Now, recall Jensen’s inequality.  For any distribution $q(x)$, and concave function $f(x)$,

$f(\sum_x q(x) x) \geq \sum_x q(x) f(x).$

Applying this to the last expression we had for $L({\hat x})$, we get a lower bound.

$L({\hat a}) \geq Q({\hat a})$

$Q({\hat a}) = \sum_b r(b|{\hat a}) ( \log p({\hat a},b) - \log r(b|{\hat a}))$

The basic idea of EM is very simple.  Instead of directly trying to maximize $L$, instead maximize the lower bound, $Q$.  This is accomplished in two steps.

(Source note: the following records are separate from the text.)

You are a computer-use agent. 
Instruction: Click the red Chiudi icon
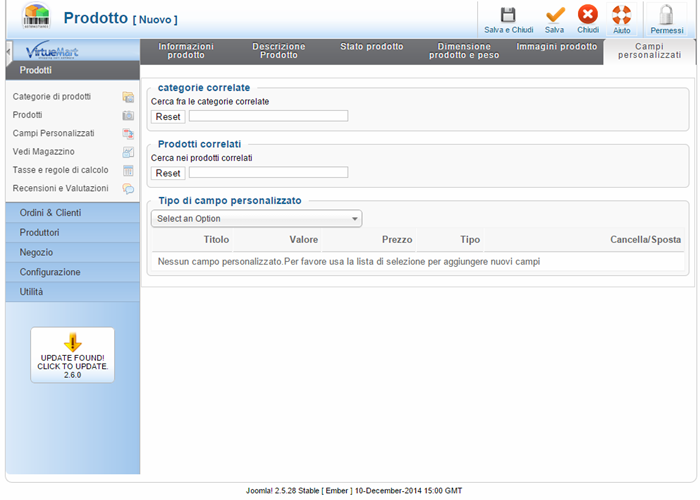click(588, 15)
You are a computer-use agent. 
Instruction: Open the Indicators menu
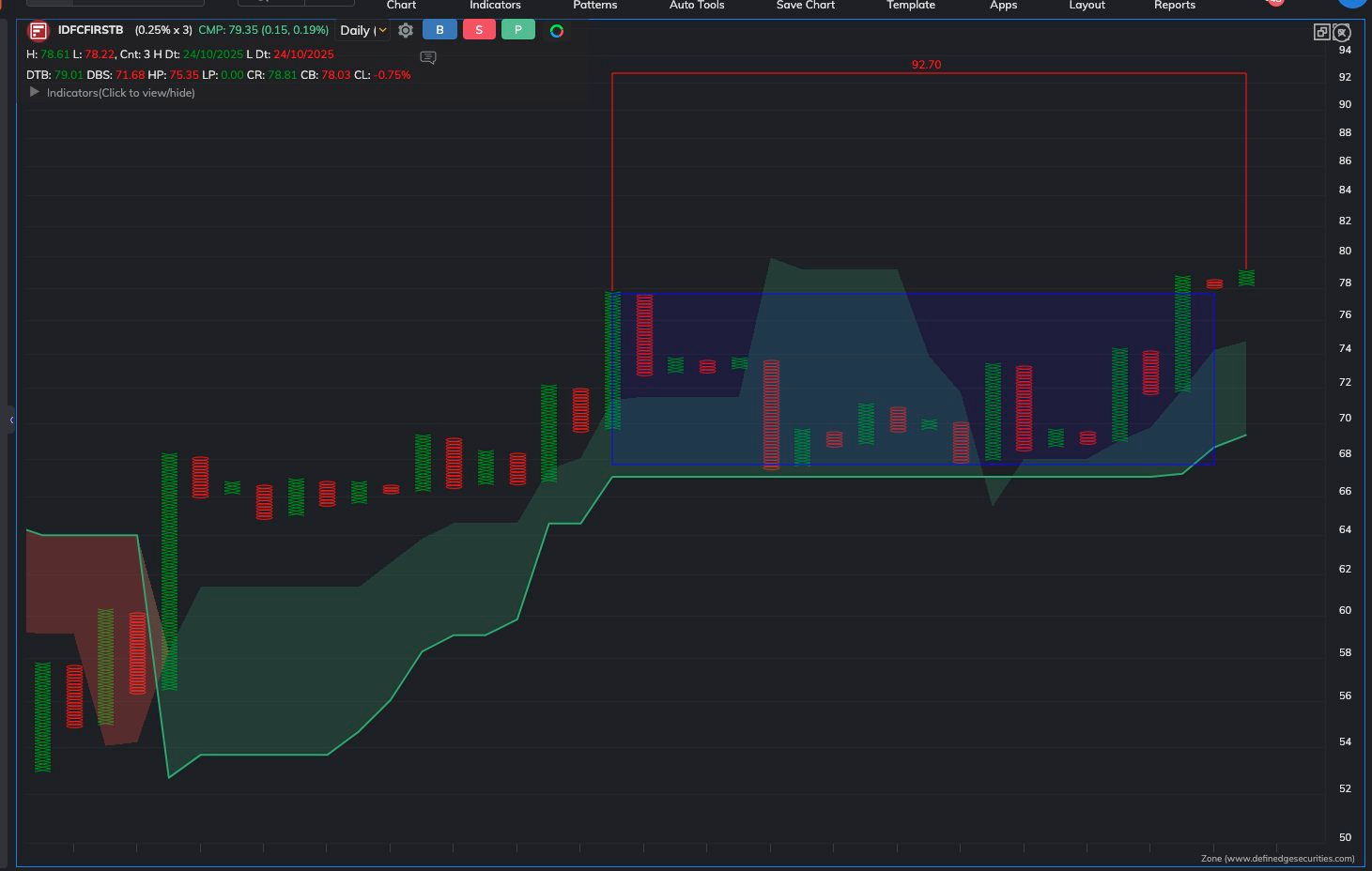click(495, 6)
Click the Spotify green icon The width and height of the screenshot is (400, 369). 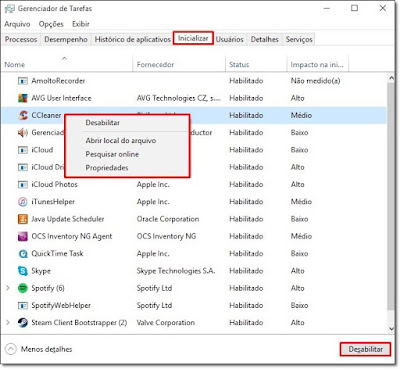23,288

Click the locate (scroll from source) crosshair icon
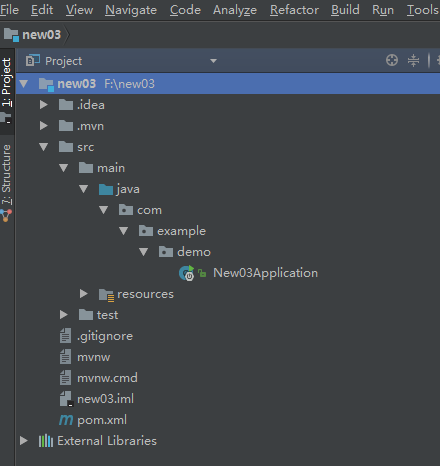click(392, 60)
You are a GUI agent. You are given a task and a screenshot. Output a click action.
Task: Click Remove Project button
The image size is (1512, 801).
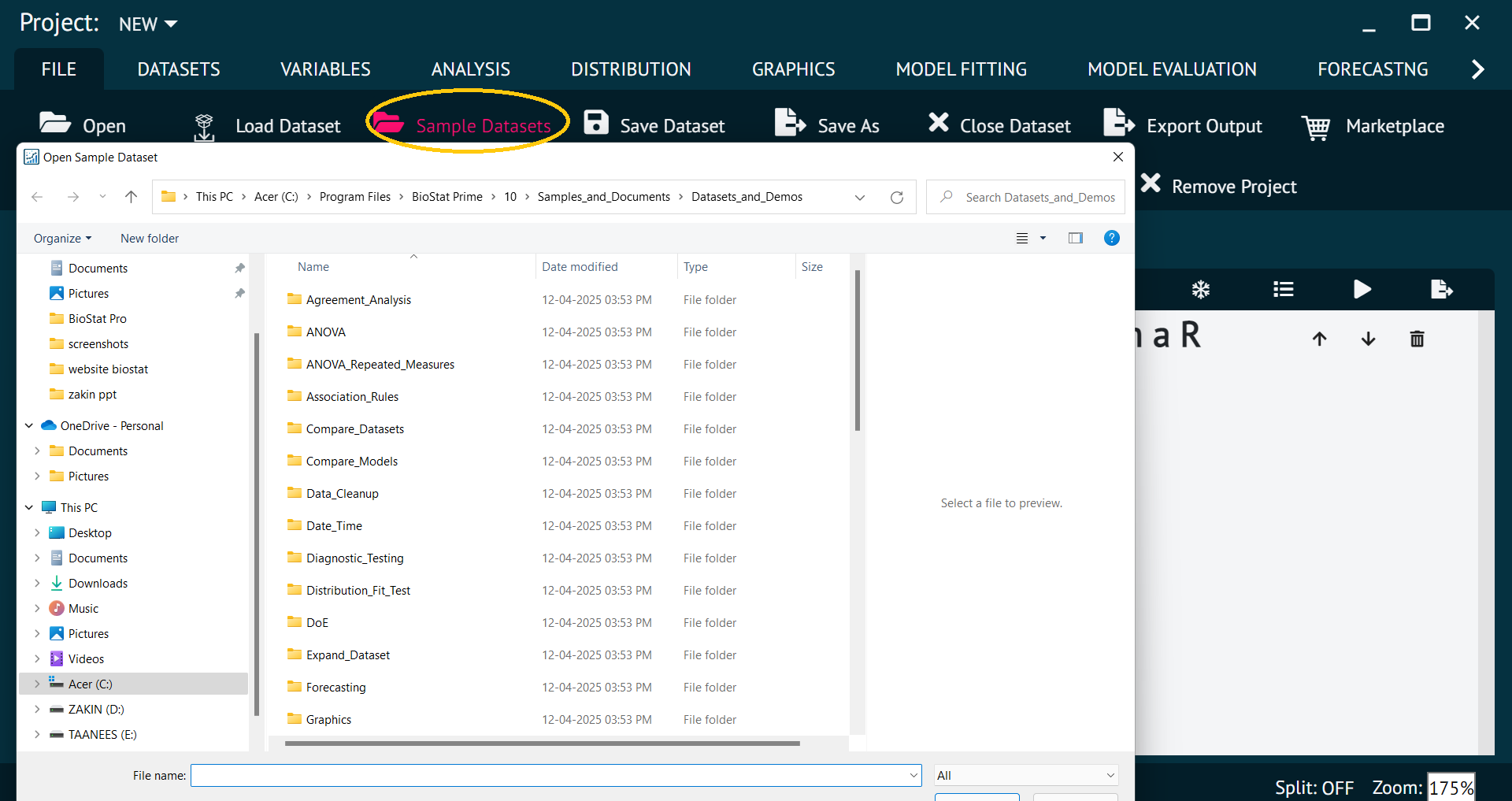(x=1218, y=186)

• Maximize $Q$ with respect to $r$.  This is called the “Expectation” (E) step.
• Maximize $Q$ with respect to $p$.  This is called the “Maximization” (M) step.

One performs the M-step basically like normal (joint) maximum likelihood learning.  That is, one fits $p$ to maximize

$\sum_{\hat a} \sum_b r(b|{\hat a}) \log p({\hat a},b),$

which is basically just weighted maximum likelihood learning.

The E-step needs a bit more explanation.  (Why is it called the “expectation” step?)  It can be shown, by setting up a Lagrange multiplier problem, that the optimal $r$ will in fact be $r(b|{\hat a}) = p(b|{\hat a})$.  Moreover, it is easy to show that, after substituting this value of $r$, $Q({\hat a})=L({\hat a})$!  Of course, once we start messing around with $p$ in the M step while holding $r$ constant, this will no longer be true, but we can see that at convergence, the bound will be tight.  This, EM truly maximizes $L$, not an approximation to it.